Well just a few minutes ago i get a call....a call that i have been waitng for since i was 17....the old man calls me and says hey you got you pass port, you got invited to hunt 40,000 acres in Mexico, my reaction S><%$, D*&%, no i dont. my old man has been hunting mexico for several years and has taken my older brother once to this same 40,000 acres ranch, a guy we know leases it. well i interviewed for a postion at this guys bussiness a welding shop (was going to be a project manger) and ended up taking another job a couple of years ago. i make it a habbit to contact him every so often to keep in touch (incase i need another job). my old man has been friends with him a long time. they take this trip every year. well some one backed out and the guy ask my old man what i have planned for that time frame and then the call came..JEEZ why dont i have a passport!!!! simple right just go get it Wrong....they leave this wednesday and to get one in 24hrs cost 350 processing plus the govt charge of 170, what would i have left to mount my trphy with. sorry for the rant but my weekend just got shot!!!! oh being the great person i am i called my older brother and said hey take my spot ( he has a passport) and of course he says hell yeah i am all over it. 
3
so best of luck to them...knock em Dead no culls allowed!!!! only trophies and man do they have them


----------



## Backwater1 (Apr 25, 2013)

Castaway2 said:


> Well just a few minutes ago i get a call....a call that i have been waitng for since i was 17....the old man calls me and says hey you got you pass port, you got invited to hunt 40,000 acres in Mexico, my reaction S><%$, D*&%, no i dont. my old man has been hunting mexico for several years and has taken my older brother once to this same 40,000 acres ranch, a guy we know leases it. well i interviewed for a postion at this guys bussiness a welding shop (was going to be a project manger) and ended up taking another job a couple of years ago. i make it a habbit to contact him every so often to keep in touch (incase i need another job). my old man has been friends with him a long time. they take this trip every year. well some one backed out and the guy ask my old man what i have planned for that time frame and then the call came..JEEZ why dont i have a passport!!!! simple right just go get it Wrong....they leave this wednesday and to get one in 24hrs cost 350 processing plus the govt charge of 170, what would i have left to mount my trphy with. sorry for the rant but my weekend just got shot!!!! oh being the great person i am i called my older brother and said hey take my spot ( he has a passport) and of course he says hell yeah i am all over it.
> 3
> so best of luck to them...knock em Dead no culls allowed!!!! only trophies and man do they have them


 $520 expenses on an otherwise free trip? You are crazy for not getting your passport expedited.


----------



## Castaway2 (Aug 8, 2013)

backwater1 said:


> $520 expenses on an otherwise free trip? You are crazy for not getting your passport expedited.

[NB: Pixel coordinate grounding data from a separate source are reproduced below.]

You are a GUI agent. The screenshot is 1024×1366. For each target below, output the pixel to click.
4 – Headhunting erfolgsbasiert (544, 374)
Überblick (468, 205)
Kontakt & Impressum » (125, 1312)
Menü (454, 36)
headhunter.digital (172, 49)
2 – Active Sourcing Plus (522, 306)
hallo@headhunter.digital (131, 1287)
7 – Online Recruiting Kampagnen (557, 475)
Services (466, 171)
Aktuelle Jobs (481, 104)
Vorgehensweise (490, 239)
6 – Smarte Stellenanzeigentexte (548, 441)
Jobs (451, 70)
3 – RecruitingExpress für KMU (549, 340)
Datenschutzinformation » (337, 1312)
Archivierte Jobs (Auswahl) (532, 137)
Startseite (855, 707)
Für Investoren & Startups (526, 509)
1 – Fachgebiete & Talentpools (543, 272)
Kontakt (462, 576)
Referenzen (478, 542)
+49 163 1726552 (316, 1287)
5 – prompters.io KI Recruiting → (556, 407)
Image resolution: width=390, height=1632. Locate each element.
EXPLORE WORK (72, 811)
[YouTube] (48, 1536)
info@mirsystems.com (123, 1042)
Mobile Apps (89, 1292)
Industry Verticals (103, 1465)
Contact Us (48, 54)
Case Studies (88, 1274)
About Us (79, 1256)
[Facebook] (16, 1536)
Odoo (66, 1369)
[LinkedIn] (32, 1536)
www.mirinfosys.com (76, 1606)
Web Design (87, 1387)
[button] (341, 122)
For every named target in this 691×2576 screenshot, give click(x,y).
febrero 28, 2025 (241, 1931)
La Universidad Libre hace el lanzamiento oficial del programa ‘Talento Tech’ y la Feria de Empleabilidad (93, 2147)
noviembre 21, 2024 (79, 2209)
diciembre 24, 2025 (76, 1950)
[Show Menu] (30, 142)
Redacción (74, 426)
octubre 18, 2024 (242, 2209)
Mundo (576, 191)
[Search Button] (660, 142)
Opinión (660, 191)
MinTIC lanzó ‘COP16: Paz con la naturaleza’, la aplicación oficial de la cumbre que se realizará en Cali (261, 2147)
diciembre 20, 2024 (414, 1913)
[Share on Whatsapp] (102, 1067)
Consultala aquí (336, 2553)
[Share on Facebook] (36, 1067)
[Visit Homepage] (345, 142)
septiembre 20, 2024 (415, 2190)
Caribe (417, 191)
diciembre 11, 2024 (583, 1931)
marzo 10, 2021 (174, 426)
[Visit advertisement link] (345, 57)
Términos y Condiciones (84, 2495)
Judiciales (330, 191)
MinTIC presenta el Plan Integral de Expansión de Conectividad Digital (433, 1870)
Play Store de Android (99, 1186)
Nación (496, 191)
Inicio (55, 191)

trust me i have been running it through my head over and over..my wife probally wont like the last minute i am leaving the country to hunt talk with only a 5 day notice. And the expedition fee well... I got until monday for the 24 hrs processing...but on the other hand my brother has been having a rough 2013 (foundation correction, new ac , new roof, had roofer steal $5000 and not show up, truck broke down 4-5 times) maybe he could relax


----------



## goatchze (Aug 1, 2006)

I have a passport.


----------



## Castaway2 (Aug 8, 2013)

goatchze said:


> I have a passport.


LOL.....wait do you look like me ??????? 5'5" 150lbs brown hair blue /green eyes


----------



## goatchze (Aug 1, 2006)

Castaway2 said:


> LOL.....wait do you look like me ??????? 5'5" 150lbs brown hair blue /green eyes


No, I look like me! Where do I meet your dad?:rybka:


----------



## TxDuSlayer (Jun 24, 2006)

Backwater1 said:


> $520 expenses on an otherwise free trip? You are crazy for not getting your passport expedited.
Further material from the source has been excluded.